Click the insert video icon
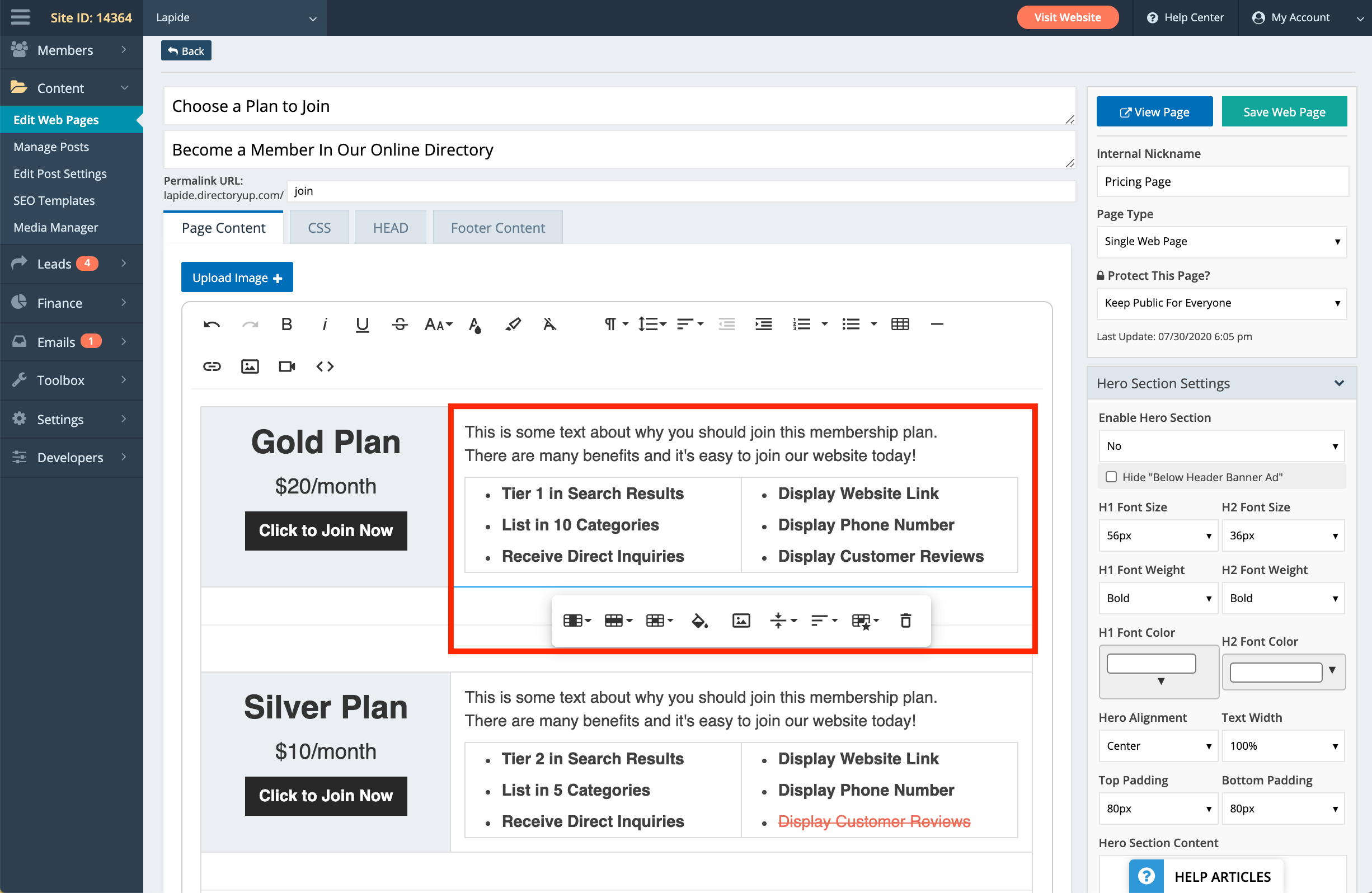1372x893 pixels. [286, 365]
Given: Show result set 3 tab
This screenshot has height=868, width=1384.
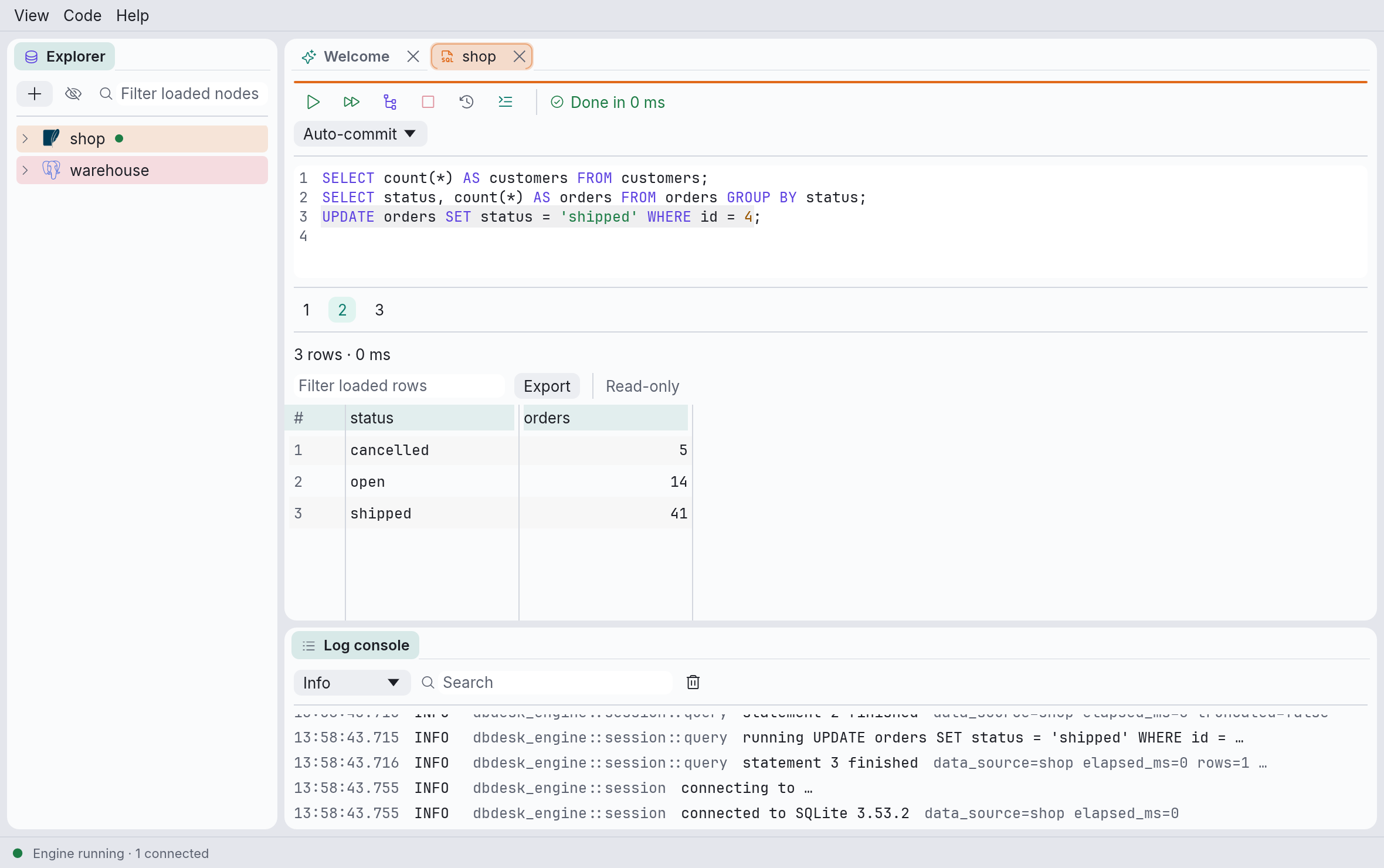Looking at the screenshot, I should point(379,310).
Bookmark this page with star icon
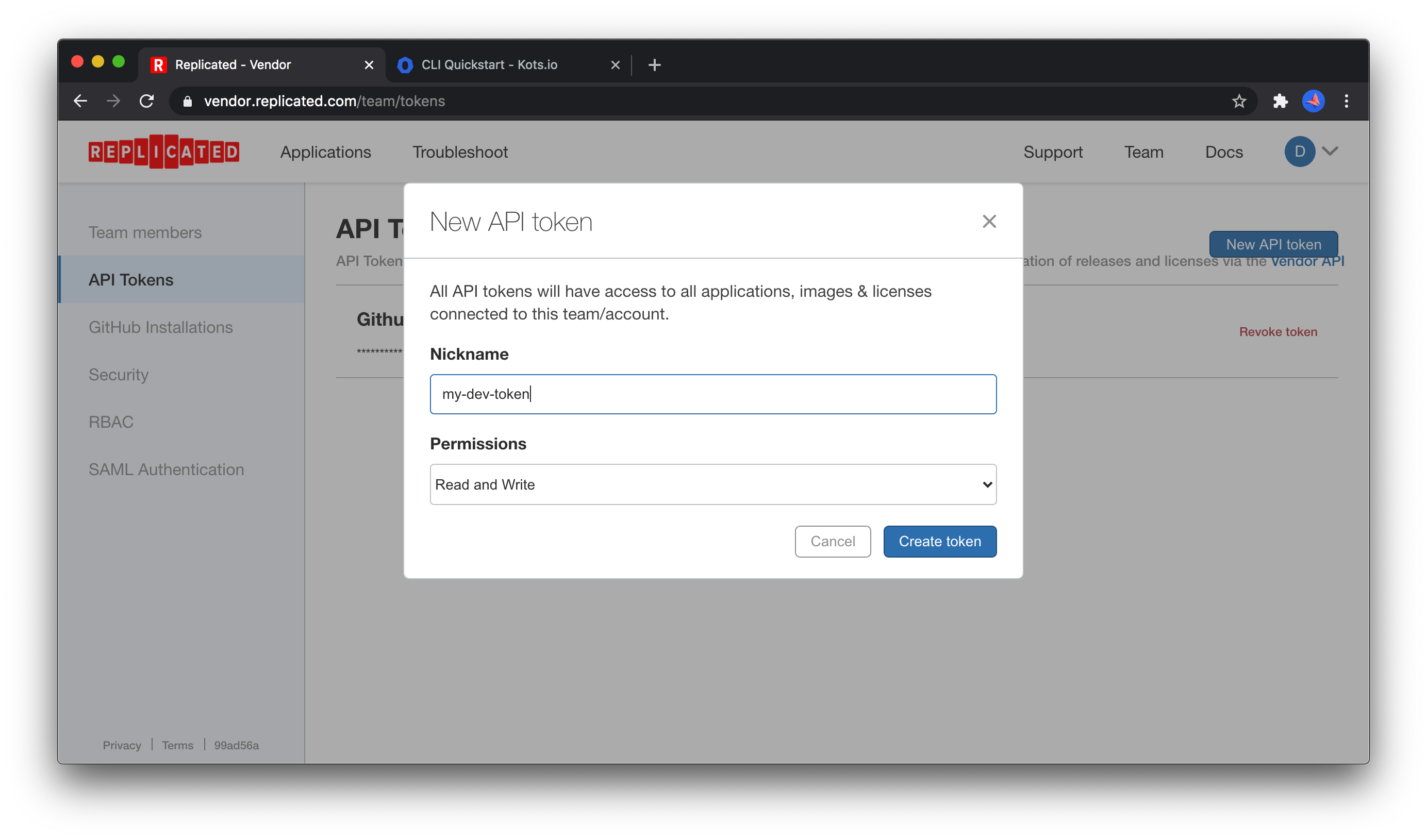1427x840 pixels. tap(1238, 102)
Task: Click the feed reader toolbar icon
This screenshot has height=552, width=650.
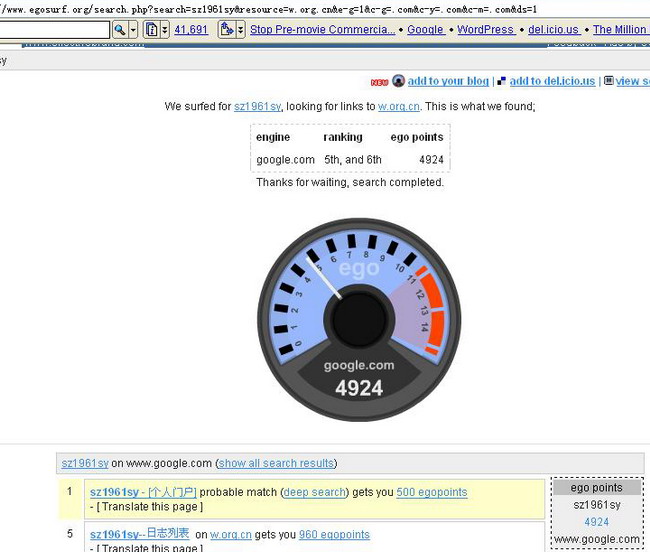Action: tap(226, 30)
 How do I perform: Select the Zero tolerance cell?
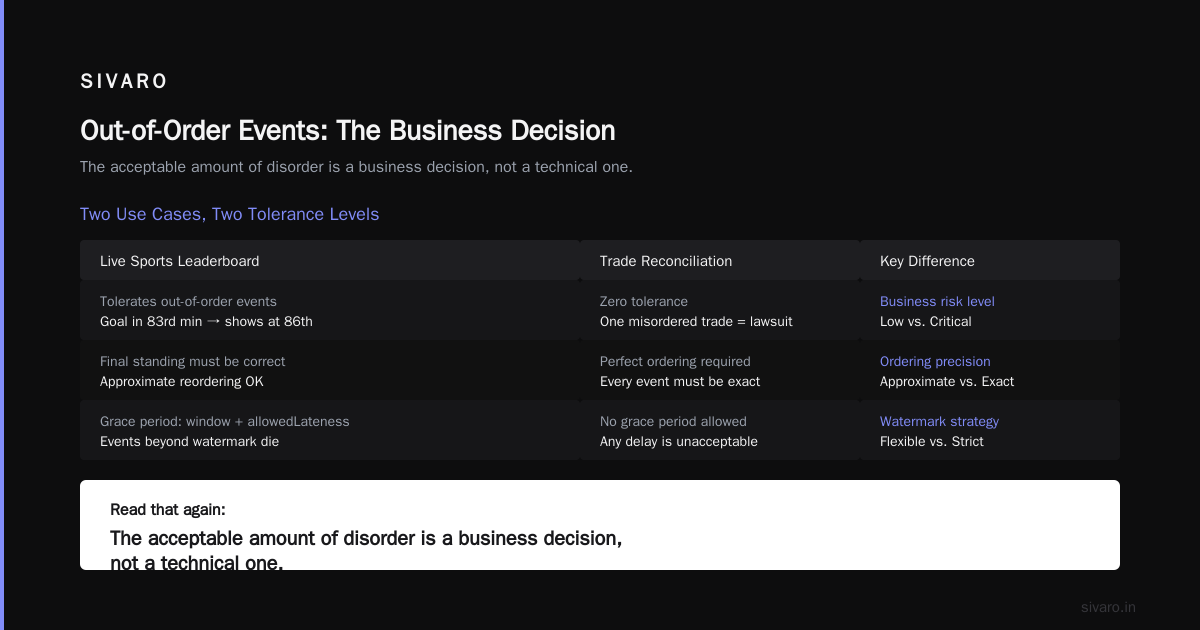[720, 311]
-*-
_The exercise_
Copy the lines above word for word, leaving out the pictures.

_Full answer_
Click the insert video icon
1372x893 pixels. [286, 365]
Given: Show result set 3 tab
This screenshot has height=868, width=1384.
Looking at the screenshot, I should point(379,310).
Bookmark this page with star icon
1427x840 pixels. tap(1238, 102)
Task: Click the feed reader toolbar icon
This screenshot has height=552, width=650.
Action: tap(226, 30)
 How do I perform: Select the Zero tolerance cell?
[720, 311]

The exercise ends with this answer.